Aufgaben:
A) Prüfe anhand des Textauszugs zum Namen Schönhengst, ob die folgenden Aussagen zutreffen, und belege jede Antwort (ja oder nein) mit dem entscheidenden Wortlaut: (i) Die ältere Namensform Sintenhengst ist für 1398 belegt. (ii) Die Gebirgskette verläuft östlich von Mähr.-Trübau von Norden nach Süden. (iii) Die Erklärungsversuche lassen sich in drei Gruppen scheiden.
B) Gib den Textauszug zum Namen Schönhengst von „Edmund Sandbach erklärt“ bis einschließlich „Šenhengst dial. Šïnhenst.“ wortgetreu wieder.

─── Textauszug

3. Der Namen „Schönhengst“


Edmund Sandbach erklärt den Namen Schönhengst in seinem Buch:
„Die Schönhengster Ortsnamen”, Lautlehre, Wortbildungslehre und Etymologie (1922)

Schönhengst iB. č. Šenhengst dial. Šïnhenst.
    Gegründet 1620 (Sommer B.V S. 188).

Es ist dies ursprünglich die Bezeichnung für jene bewaldete Gebirgskette des böhm.-mähr. Höhenzuges, die in ununterbrochener, fast gerader Richtung westlich von Mähr.-Trübau von Norden nach Süden zieht. Diese Gebirgskette hat einigen wenigen Häusern den Namen geliehen, die an jener waldbeschatteten Stelle sich erheben, wo die Verbindungsstraße M.-Trübau — Zwittau den Gebirgskamm überwindet, und insofern ist auch hier der Ort, einige Worte diesem Namen zu widmen.
    | Im großen und ganzen lassen sich alle Erklärungsversuche in zwei Gruppen scheiden. Die eine will -hengst als ‘Gehänge’ erklären, wobei grammatischerseits das -st seinen störenden Einfluß geltend macht, d.h. sie will in Schönhengst ein Nominalkompositum (Adj.+ Subst.) sehen, was sich im Hinblick auf die ältere Form Sintenhengst 1398 (LO. VI 740) als reine Unmöglichkeit herausstellt; die andere sieht darin ein Imperativkompositum (…-Typus), indem sie durchaus berechtigterweise auf eine ganze Schar derartiger Bildungen besonders bei Schönhengster Personennamen verweisen kann (vgl. Dr. Moriz Grolig, Personennamen im Schönhengstgau. In CzM. Jg. 1907, S. 53 f.).

──────
─── Entnommenes Material

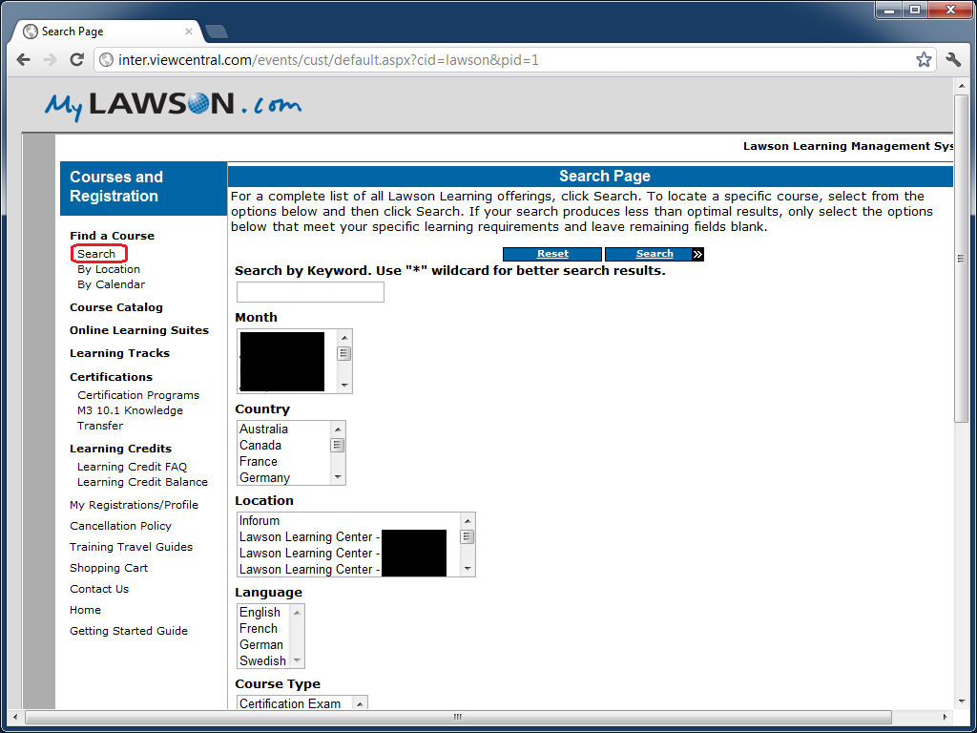
Task: Open Course Catalog in sidebar
Action: point(116,307)
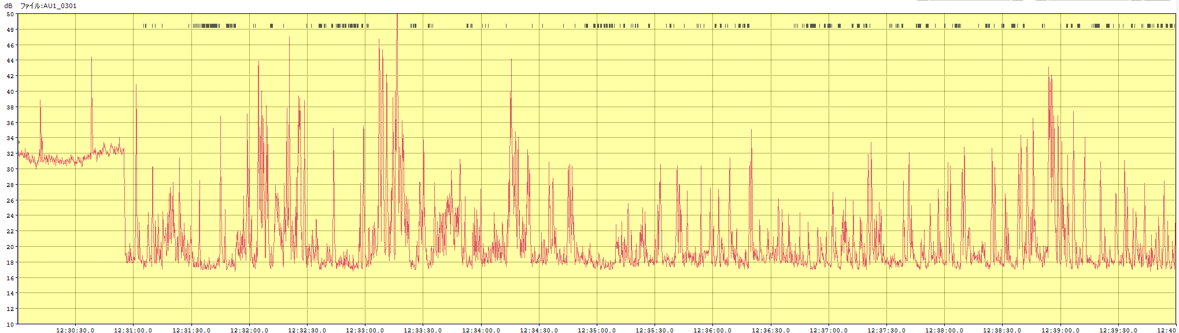Select the 30 value on the dB axis
The height and width of the screenshot is (333, 1179).
coord(10,169)
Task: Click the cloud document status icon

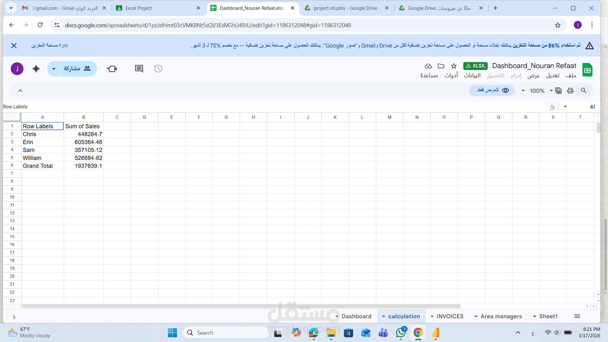Action: pos(428,66)
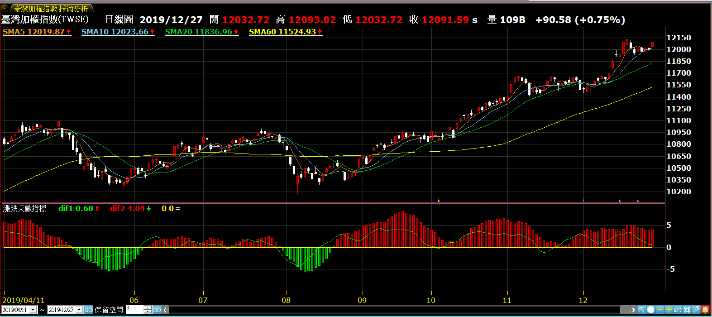This screenshot has height=317, width=712.
Task: Expand the start date 2019/04/11 dropdown
Action: click(x=33, y=310)
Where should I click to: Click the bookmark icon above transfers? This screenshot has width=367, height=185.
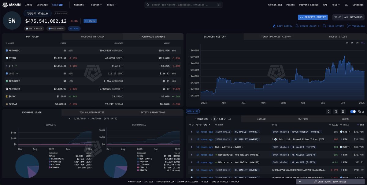336,112
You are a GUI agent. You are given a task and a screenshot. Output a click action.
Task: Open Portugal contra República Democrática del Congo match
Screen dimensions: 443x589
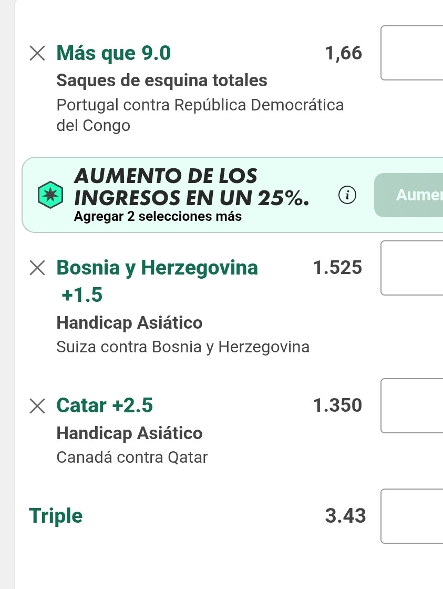tap(200, 115)
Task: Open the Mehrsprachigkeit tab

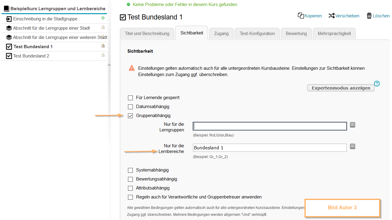Action: 334,34
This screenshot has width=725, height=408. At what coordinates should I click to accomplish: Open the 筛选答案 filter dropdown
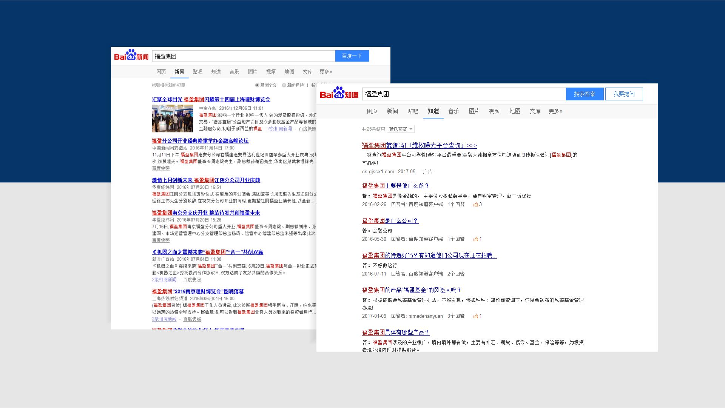400,129
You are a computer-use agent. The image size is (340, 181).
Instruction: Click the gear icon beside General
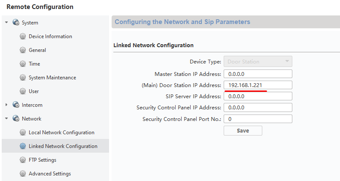coord(23,50)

──────

Lösungen:
A)
(i) Ja: „die ältere Form Sintenhengst 1398 (LO. VI 740)“
(ii) Nein: „westlich von Mähr.-Trübau von Norden nach Süden zieht“
(iii) Nein: „lassen sich alle Erklärungsversuche in zwei Gruppen scheiden“

B)
Edmund Sandbach erklärt den Namen Schönhengst in seinem Buch:
„Die Schönhengster Ortsnamen”, Lautlehre, Wortbildungslehre und Etymologie (1922)

Schönhengst iB. č. Šenhengst dial. Šïnhenst.